December Issue 2007

By | Health | Published 16 years ago

Mrs Yasmeen Asad often looks through her photo album and is taken back to the days when her husband was hospitalised for an angioplasty at the Bhagwan Mahaveer Jain Heart Centre in Bangalore, India, some four years ago. News of the Pakistani couple’s arrival had reached the prying Indian media, and journalists soon began to throng the hospital in a bid to get the inside scoop. Yasmeen not only harbours fond memories of their brief shot at fame, she is also full of praise for the Indian doctors and their healthcare system.

“Doctors at a reputed local hospital had told us there was no treatment and that his chances of survival were virtually nil,” recalls Yasmeen. Her husband Asadullah Khan had suffered two massive heart attacks owing to excessive smoking that had rendered “half his heart dead.” Amid such gloom, Khan’s cousin in the US heard about India’s world-class healthcare system. He researched over the Internet and found out about a Dr Mukundan in Bangalore. The doctor was soon contacted and Khan’s medical reports were promptly dispatched, after which the patient was flown to the hospital in India and treated successfully.

Earlier, the case of baby Noor Fatima, who had travelled with her parents to India in July 2003 in the Dosti Bus after a multi-year-long hiatus of people-to-people contact between the two countries, was, undoubtedly, the most highly publicised of all the cases referred to Indian hospitals from Pakistan. In 2006, five-month-old Maria was flown from Karachi to Narayana Hrudayalaya hospital in Bangalore to be operated upon by the same doctor, Rajesh Sharma, for a similar heart condition. She had a gaping hole in her tiny heart. “Doctors here categorically told us to come back when she was 12, as there were no paediatric cardiac surgeons in Pakistan,” her mother Rabia Akif tells Newsline. They told the nervous parents that her condition may start to yield symptoms by the third month, and this may very well stunt her growth. “It was ridiculous! Should they not treat a child before the deformity sets in?” asks Akif. That was when the option of seeking treatment in India became inevitable.

++++++++++

■ **WHAT TO WORK ON**:
• 1. According to the article, in which city is the Bhagwan Mahaveer Jain Heart Centre located?
• 2. Say whether each statement agrees with the article: (a) Asadullah Khan's heart attacks were caused by excessive smoking. (b) Maria was flown to Bangalore from Lahore. (c) Noor Fatima traveled to India in July 2003.
• 3. Write out the stretch of the article from "By | Health" through "their healthcare system.".
The listing after the article is not needed.

++++++++++

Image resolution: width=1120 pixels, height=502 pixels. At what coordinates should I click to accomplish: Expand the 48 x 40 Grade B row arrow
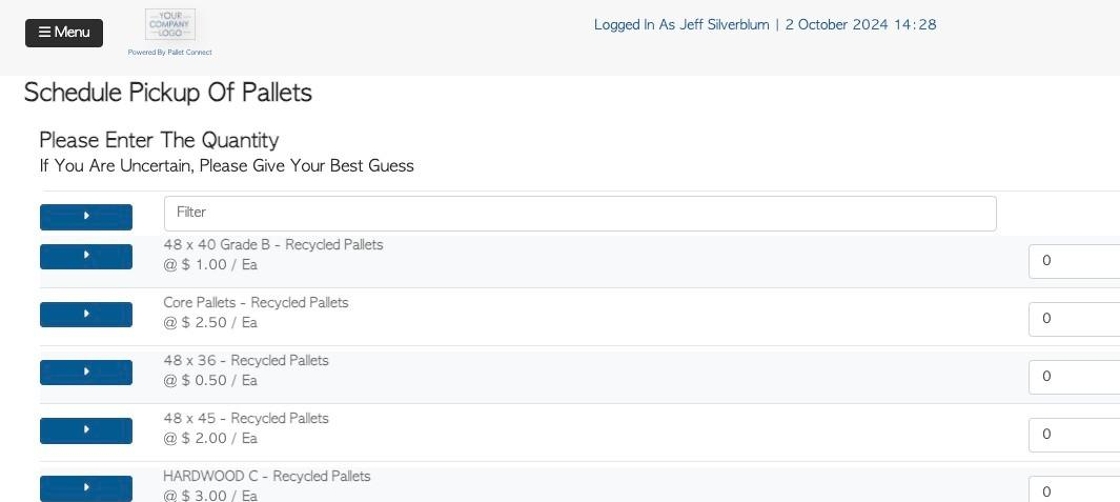pyautogui.click(x=86, y=256)
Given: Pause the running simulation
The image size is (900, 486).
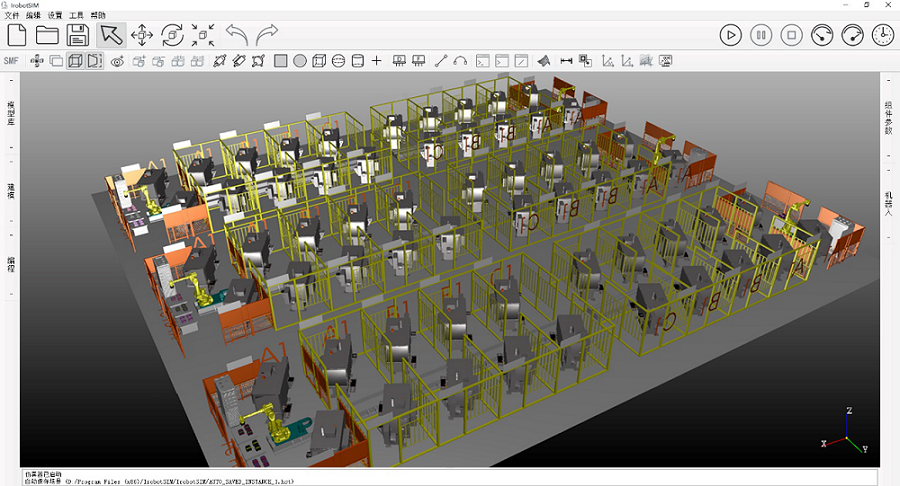Looking at the screenshot, I should (761, 35).
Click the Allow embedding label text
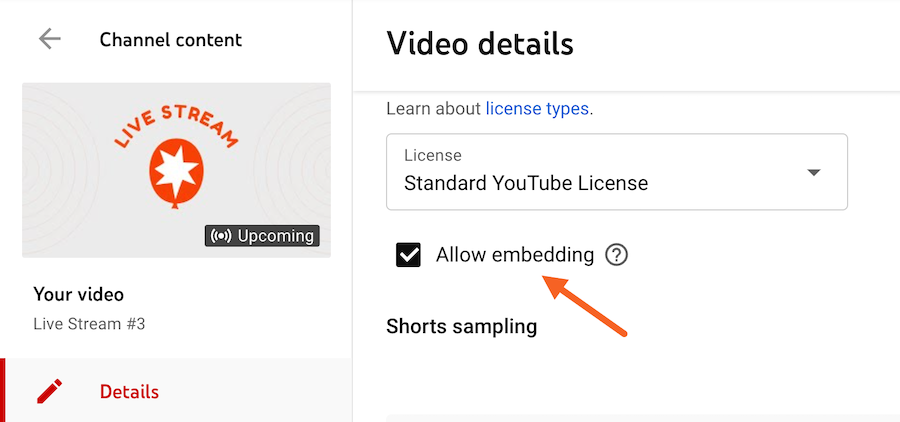Viewport: 900px width, 422px height. click(514, 255)
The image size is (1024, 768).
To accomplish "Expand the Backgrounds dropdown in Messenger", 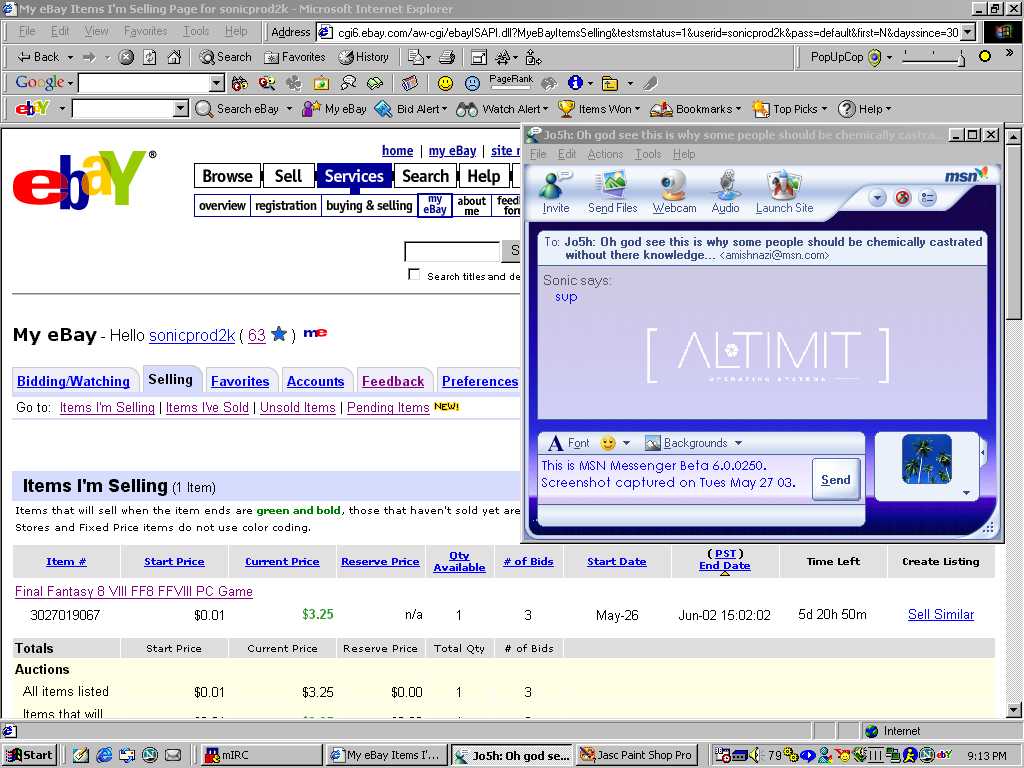I will pyautogui.click(x=738, y=443).
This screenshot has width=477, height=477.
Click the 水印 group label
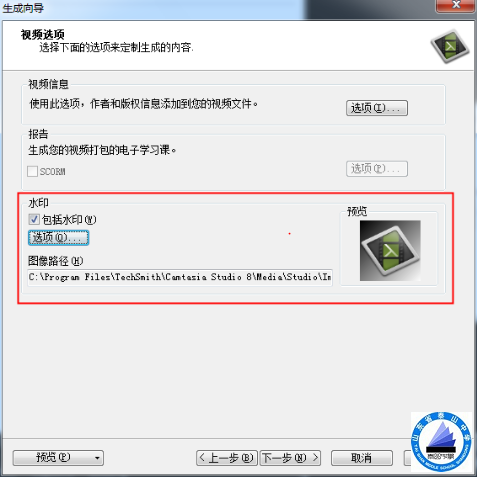pos(38,203)
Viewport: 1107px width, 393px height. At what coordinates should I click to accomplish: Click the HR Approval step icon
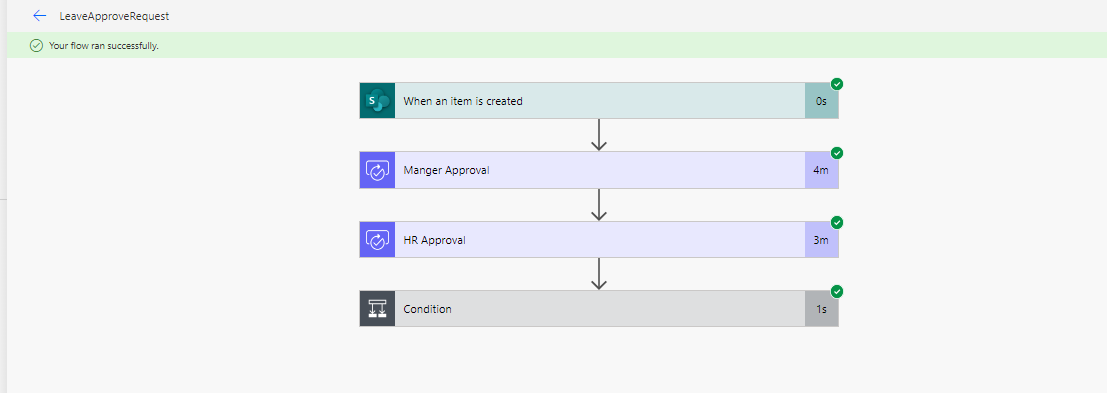[377, 240]
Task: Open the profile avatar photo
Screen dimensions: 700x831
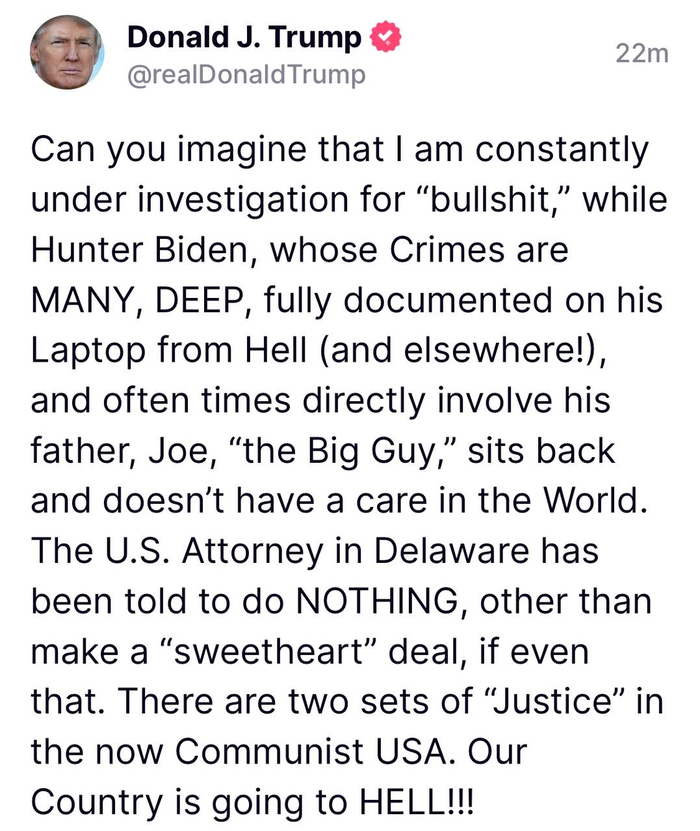Action: pos(67,53)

++++++++++

■ **TASK-BY-TASK OUTPUTS**:
• 1. Bangalore, India.

• 2.
(a) Yes: "owing to excessive smoking"
(b) No: "was flown from Karachi to Narayana Hrudayalaya hospital in Bangalore"
(c) Yes: "travelled with her parents to India in July 2003 in the Dosti Bus"

• 3.
By | Health | Published 16 years ago

Mrs Yasmeen Asad often looks through her photo album and is taken back to the days when her husband was hospitalised for an angioplasty at the Bhagwan Mahaveer Jain Heart Centre in Bangalore, India, some four years ago. News of the Pakistani couple’s arrival had reached the prying Indian media, and journalists soon began to throng the hospital in a bid to get the inside scoop. Yasmeen not only harbours fond memories of their brief shot at fame, she is also full of praise for the Indian doctors and their healthcare system.